For the listing below, print exactly the lines from the line with "Click the address" to the line with "Image resolution: width=617", both included, and nothing beyond them.

==*==

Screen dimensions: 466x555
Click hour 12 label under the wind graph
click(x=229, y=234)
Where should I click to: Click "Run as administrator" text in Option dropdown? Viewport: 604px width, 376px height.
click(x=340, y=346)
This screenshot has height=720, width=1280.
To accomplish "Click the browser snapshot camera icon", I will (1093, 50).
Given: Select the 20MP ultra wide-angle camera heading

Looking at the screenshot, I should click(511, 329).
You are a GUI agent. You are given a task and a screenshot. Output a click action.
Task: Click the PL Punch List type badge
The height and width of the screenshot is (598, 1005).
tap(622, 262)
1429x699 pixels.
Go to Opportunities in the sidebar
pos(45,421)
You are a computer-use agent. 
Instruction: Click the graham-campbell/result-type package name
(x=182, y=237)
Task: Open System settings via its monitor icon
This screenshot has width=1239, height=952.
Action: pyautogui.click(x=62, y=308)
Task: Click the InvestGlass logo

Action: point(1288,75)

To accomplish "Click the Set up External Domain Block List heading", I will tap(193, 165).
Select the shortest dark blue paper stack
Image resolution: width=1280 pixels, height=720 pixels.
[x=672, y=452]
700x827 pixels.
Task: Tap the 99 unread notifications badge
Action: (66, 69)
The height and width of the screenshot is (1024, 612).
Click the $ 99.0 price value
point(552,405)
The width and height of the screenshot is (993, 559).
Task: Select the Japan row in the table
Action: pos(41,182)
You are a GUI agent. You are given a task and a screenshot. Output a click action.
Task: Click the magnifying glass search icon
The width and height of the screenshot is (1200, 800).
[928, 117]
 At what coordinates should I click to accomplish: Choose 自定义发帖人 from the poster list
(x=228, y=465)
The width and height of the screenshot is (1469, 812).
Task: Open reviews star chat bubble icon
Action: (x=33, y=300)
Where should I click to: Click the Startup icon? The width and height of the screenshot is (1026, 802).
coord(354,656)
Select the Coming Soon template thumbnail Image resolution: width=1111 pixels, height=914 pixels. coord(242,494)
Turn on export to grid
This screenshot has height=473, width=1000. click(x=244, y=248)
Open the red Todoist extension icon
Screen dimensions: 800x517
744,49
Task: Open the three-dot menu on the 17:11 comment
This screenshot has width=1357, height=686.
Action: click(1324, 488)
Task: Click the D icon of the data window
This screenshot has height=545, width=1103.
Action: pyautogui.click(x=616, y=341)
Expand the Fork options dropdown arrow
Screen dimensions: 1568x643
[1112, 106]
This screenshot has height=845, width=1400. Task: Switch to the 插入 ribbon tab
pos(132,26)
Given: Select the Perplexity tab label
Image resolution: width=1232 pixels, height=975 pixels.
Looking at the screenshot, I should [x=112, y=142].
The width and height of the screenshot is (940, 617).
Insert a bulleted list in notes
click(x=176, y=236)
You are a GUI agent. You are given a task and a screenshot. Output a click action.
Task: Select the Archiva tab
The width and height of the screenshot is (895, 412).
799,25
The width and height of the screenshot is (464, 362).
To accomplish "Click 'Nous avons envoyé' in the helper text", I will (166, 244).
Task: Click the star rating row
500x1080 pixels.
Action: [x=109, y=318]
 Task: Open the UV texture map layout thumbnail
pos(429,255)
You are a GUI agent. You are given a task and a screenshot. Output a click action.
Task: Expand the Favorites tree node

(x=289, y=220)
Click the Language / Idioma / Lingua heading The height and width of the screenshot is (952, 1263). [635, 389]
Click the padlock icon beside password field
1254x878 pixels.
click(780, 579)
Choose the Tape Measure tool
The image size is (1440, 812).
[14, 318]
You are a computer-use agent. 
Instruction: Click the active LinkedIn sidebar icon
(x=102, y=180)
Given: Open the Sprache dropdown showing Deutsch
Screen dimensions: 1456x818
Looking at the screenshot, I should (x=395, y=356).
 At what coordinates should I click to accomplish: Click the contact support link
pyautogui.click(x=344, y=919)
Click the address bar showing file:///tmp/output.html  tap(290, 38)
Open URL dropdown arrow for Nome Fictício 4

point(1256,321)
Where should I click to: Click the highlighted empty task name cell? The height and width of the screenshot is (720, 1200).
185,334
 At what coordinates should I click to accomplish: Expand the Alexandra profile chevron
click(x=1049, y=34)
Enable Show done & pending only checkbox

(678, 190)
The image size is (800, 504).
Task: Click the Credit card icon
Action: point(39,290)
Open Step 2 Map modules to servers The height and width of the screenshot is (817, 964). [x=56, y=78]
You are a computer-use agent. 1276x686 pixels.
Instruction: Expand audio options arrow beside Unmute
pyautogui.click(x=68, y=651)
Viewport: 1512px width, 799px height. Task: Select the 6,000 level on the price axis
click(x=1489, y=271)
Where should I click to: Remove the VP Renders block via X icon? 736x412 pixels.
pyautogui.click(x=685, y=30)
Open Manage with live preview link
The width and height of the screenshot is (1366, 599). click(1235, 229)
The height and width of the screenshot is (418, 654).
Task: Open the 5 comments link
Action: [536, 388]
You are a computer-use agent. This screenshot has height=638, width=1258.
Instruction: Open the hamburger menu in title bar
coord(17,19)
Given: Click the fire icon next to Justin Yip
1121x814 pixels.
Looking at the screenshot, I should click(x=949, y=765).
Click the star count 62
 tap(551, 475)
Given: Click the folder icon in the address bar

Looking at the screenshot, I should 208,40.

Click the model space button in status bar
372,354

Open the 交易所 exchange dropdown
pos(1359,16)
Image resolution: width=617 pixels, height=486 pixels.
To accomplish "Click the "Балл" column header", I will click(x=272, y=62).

==*==

#### [Exercise response]
Click the address bar showing file:///tmp/output.html  tap(290, 38)
Open URL dropdown arrow for Nome Fictício 4

point(1256,321)
Where should I click to: Click the highlighted empty task name cell? The height and width of the screenshot is (720, 1200).
185,334
 At what coordinates should I click to accomplish: Expand the Alexandra profile chevron
click(x=1049, y=34)
Enable Show done & pending only checkbox

(678, 190)
The image size is (800, 504).
Task: Click the Credit card icon
Action: point(39,290)
Open Step 2 Map modules to servers The height and width of the screenshot is (817, 964). [x=56, y=78]
You are a computer-use agent. 1276x686 pixels.
Instruction: Expand audio options arrow beside Unmute
pyautogui.click(x=68, y=651)
Viewport: 1512px width, 799px height. Task: Select the 6,000 level on the price axis
click(x=1489, y=271)
Where should I click to: Remove the VP Renders block via X icon? 736x412 pixels.
pyautogui.click(x=685, y=30)
Open Manage with live preview link
The width and height of the screenshot is (1366, 599). click(1235, 229)
The height and width of the screenshot is (418, 654).
Task: Open the 5 comments link
Action: [536, 388]
You are a computer-use agent. This screenshot has height=638, width=1258.
Instruction: Open the hamburger menu in title bar
coord(17,19)
Given: Click the fire icon next to Justin Yip
1121x814 pixels.
Looking at the screenshot, I should click(x=949, y=765).
Click the star count 62
 tap(551, 475)
Given: Click the folder icon in the address bar

Looking at the screenshot, I should 208,40.

Click the model space button in status bar
372,354

Open the 交易所 exchange dropdown
pos(1359,16)
Image resolution: width=617 pixels, height=486 pixels.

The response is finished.